Advanced SQL Tips for Data Analysts
SQL remains one of the most important skills for data analysts. While basic SELECT statements will get you started, mastering advanced SQL techniques can dramatically improve your efficiency and the insights you can extract from your data.
1. Window Functions
Window functions perform calculations across a set of table rows related to the current row. They're incredibly powerful for analytics.
SELECT
department,
employee_name,
salary,
AVG(salary) OVER (PARTITION BY department) as dept_avg_salary,
salary - AVG(salary) OVER (PARTITION BY department) as diff_from_avg
FROM employees;
This query shows each employee's salary alongside their department's average salary and the difference between the two.
2. Common Table Expressions (CTEs)
CTEs make complex queries more readable by breaking them into named temporary result sets.
WITH monthly_sales AS (
SELECT
DATE_TRUNC('month', order_date) as month,
SUM(amount) as total_sales
FROM orders
GROUP BY DATE_TRUNC('month', order_date)
),
sales_growth AS (
SELECT
month,
total_sales,
LAG(total_sales) OVER (ORDER BY month) as prev_month_sales
FROM monthly_sales
)
SELECT
month,
total_sales,
prev_month_sales,
(total_sales - prev_month_sales) / prev_month_sales * 100 as growth_percentage
FROM sales_growth
WHERE prev_month_sales IS NOT NULL;
3. CASE Statements for Conditional Logic
CASE statements allow you to add conditional logic to your queries.
SELECT
product_name,
price,
CASE
WHEN price < 50 THEN 'Budget'
WHEN price BETWEEN 50 AND 100 THEN 'Mid-range'
ELSE 'Premium'
END as price_category
FROM products;
4. Efficient Joins
Understanding different join types and their performance implications is crucial:
- INNER JOIN: Returns only matching rows
- LEFT JOIN: Returns all rows from the left table and matching rows from the right
- RIGHT JOIN: Returns all rows from the right table and matching rows from the left
- FULL OUTER JOIN: Returns all rows when there's a match in either table
5. Subqueries vs.

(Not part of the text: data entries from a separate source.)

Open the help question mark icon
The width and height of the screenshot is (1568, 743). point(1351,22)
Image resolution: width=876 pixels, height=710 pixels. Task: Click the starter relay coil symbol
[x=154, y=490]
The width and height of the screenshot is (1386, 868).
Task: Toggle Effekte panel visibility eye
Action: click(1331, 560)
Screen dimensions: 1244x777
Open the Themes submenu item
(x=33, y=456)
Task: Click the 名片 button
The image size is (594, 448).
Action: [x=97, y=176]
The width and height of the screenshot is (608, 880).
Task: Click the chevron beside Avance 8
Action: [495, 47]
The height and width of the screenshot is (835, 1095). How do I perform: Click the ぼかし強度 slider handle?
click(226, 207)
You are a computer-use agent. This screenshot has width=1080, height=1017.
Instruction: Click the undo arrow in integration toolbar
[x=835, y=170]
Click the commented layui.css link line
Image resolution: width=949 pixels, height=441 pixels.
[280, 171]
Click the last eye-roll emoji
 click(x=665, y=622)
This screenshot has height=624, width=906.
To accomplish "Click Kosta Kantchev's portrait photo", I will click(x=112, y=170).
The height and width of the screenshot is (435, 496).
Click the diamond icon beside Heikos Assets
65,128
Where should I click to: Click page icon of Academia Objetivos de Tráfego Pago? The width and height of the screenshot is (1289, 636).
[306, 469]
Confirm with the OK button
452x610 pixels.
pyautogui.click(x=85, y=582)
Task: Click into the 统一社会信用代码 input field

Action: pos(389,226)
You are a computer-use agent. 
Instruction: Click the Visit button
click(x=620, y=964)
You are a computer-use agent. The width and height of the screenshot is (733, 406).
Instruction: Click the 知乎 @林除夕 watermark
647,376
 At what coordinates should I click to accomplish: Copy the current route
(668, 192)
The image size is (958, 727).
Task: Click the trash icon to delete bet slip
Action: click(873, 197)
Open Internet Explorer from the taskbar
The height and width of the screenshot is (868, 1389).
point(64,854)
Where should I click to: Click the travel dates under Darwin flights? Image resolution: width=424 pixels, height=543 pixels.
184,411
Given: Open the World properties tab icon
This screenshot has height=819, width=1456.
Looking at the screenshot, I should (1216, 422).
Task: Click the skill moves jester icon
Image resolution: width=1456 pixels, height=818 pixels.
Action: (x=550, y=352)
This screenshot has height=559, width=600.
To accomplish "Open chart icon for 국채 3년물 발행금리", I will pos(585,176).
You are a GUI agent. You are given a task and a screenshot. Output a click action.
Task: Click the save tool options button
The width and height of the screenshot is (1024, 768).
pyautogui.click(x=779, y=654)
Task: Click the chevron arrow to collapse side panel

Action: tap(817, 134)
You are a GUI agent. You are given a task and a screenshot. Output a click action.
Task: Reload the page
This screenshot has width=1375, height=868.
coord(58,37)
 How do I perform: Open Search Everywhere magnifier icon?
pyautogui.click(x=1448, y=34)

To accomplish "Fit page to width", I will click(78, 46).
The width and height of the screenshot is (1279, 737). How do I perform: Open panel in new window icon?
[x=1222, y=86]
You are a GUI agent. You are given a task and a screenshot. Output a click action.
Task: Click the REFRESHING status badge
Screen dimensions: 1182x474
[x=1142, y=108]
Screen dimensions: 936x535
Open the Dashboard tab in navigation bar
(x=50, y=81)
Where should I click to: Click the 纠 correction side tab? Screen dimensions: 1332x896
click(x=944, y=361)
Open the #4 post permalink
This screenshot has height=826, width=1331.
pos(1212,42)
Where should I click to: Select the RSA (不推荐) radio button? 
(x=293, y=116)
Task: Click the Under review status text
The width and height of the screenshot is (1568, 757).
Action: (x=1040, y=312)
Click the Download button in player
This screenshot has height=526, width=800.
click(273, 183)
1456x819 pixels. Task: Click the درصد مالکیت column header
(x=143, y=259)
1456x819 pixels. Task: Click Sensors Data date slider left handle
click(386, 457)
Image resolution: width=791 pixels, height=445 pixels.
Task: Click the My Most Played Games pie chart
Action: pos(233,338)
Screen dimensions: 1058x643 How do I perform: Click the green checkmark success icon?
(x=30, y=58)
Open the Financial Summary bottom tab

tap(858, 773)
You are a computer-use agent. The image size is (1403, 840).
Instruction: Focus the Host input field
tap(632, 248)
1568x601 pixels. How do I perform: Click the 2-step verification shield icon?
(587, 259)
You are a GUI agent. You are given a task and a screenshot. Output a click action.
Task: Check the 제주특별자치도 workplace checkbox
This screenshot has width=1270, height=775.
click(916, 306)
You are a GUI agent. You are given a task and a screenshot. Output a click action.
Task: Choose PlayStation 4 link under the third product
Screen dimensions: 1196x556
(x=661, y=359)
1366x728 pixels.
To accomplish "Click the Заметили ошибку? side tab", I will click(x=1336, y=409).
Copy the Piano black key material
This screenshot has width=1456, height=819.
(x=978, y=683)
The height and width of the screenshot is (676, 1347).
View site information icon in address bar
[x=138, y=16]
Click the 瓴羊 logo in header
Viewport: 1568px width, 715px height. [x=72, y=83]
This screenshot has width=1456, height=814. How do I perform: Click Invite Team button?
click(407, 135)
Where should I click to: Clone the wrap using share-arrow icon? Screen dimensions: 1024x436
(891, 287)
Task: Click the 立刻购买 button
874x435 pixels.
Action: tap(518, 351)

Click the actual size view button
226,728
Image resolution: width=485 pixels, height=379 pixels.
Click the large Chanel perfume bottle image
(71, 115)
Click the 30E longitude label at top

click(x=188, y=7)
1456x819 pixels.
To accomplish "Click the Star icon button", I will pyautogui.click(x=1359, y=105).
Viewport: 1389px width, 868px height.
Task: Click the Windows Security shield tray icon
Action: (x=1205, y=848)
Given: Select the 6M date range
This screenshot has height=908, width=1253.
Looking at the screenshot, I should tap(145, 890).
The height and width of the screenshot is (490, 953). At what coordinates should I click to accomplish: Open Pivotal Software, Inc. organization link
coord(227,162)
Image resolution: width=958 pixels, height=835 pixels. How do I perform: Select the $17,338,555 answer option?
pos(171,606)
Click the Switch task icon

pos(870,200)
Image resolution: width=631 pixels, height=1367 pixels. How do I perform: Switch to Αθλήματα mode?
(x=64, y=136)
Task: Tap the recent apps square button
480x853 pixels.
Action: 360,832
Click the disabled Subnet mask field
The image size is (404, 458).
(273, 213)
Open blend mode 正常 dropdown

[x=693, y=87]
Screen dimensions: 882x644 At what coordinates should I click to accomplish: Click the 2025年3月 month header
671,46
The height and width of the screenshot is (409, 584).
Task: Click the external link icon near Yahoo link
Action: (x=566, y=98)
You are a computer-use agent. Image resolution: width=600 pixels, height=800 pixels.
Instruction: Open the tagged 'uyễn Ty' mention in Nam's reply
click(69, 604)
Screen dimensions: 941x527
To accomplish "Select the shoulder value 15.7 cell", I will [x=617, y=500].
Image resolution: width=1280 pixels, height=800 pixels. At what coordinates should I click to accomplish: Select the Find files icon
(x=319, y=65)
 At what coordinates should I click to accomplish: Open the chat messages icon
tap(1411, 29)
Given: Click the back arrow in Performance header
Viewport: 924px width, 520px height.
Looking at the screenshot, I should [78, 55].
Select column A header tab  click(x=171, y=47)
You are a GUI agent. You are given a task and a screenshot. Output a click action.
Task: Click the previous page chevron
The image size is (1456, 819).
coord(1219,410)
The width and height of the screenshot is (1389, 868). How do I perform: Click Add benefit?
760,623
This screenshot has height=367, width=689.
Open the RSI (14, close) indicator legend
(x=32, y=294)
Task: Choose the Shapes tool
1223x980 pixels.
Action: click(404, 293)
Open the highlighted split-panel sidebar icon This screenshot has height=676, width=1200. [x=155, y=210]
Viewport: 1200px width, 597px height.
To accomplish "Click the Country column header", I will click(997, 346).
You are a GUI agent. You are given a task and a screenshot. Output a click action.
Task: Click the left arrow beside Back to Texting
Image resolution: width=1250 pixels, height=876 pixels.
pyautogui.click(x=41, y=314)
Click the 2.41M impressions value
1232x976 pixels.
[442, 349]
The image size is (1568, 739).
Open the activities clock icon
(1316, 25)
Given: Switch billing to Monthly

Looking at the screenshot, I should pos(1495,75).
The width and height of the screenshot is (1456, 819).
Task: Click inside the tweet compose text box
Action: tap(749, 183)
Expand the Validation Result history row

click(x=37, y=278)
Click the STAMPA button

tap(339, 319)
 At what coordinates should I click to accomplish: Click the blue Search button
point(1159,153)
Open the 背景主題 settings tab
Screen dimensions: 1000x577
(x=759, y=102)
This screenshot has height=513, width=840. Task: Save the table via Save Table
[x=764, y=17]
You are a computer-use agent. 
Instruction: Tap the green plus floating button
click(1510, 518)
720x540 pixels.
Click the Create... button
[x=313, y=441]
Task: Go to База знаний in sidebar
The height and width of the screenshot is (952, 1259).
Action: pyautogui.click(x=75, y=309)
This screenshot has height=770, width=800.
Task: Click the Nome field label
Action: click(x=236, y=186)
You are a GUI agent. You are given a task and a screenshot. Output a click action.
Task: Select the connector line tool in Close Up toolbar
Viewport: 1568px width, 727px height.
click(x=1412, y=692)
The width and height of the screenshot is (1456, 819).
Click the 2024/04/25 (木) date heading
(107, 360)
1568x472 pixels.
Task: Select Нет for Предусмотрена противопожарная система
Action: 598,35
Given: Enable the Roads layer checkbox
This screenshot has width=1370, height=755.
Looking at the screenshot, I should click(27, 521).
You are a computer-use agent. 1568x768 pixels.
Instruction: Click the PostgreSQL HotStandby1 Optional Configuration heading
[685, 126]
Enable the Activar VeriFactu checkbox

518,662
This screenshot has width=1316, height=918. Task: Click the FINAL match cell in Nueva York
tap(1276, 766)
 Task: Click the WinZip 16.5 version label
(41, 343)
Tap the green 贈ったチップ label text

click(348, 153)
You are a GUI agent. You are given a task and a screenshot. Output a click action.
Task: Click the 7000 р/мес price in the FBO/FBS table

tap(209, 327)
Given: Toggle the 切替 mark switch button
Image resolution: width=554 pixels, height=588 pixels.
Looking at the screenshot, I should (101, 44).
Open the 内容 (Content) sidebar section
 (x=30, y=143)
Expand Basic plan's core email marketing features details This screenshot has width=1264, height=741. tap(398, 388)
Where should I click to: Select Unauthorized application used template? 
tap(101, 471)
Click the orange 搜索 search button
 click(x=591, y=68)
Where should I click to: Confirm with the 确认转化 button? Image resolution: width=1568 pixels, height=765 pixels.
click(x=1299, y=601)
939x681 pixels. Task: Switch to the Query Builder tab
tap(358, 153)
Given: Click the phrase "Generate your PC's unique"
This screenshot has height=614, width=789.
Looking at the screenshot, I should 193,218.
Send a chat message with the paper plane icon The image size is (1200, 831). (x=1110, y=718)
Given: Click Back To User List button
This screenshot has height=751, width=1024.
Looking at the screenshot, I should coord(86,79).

Joins
Sometimes a subquery is more readable or efficient than a join:
SELECT
department_name,
(SELECT COUNT(*) FROM employees e WHERE e.department_id = d.id) as employee_count
FROM departments d;
6. Analytical Functions
Functions like RANK(), DENSE_RANK(), and NTILE() are powerful for ranking and segmentation:
SELECT
product_name,
category,
price,
RANK() OVER (PARTITION BY category ORDER BY price DESC) as price_rank
FROM products;
7. Efficient Aggregations
GROUP BY with ROLLUP, CUBE, or GROUPING SETS allows for multiple levels of aggregation in a single query:
SELECT
COALESCE(region, 'All Regions') as region,
COALESCE(product_category, 'All Categories') as category,
SUM(sales) as total_sales
FROM sales
GROUP BY ROLLUP(region, product_category);
8. Date and Time Functions
Mastering date/time functions is essential for time-series analysis:
SELECT
DATE_TRUNC('week', order_date) as week,
COUNT(*) as orders,
SUM(amount) as revenue
FROM orders
WHERE order_date >= CURRENT_DATE - INTERVAL '90 days'
GROUP BY DATE_TRUNC('week', order_date)
ORDER BY week;
9. String Manipulation
Functions like SUBSTRING, CONCAT, REGEXP_REPLACE help with text data:
SELECT
email,
SUBSTRING(email FROM '@(.*)$') as domain,
COUNT(*) as count
FROM users
GROUP BY SUBSTRING(email FROM '@(.*)$')
ORDER BY count DESC;
10. Query Optimization
Understanding execution plans and indexing is crucial for performance:
- Use EXPLAIN to analyze query execution plans
- Filter early to reduce the working dataset
- Be cautious with functions in WHERE clauses as they can prevent index usage
- Consider materialized views for complex, frequently-run queries
Conclusion
Mastering these advanced SQL techniques will not only make you more efficient but also enable you to extract deeper insights from your data. The best way to improve is through practice—try implementing these techniques in your daily work and you'll quickly see the benefits.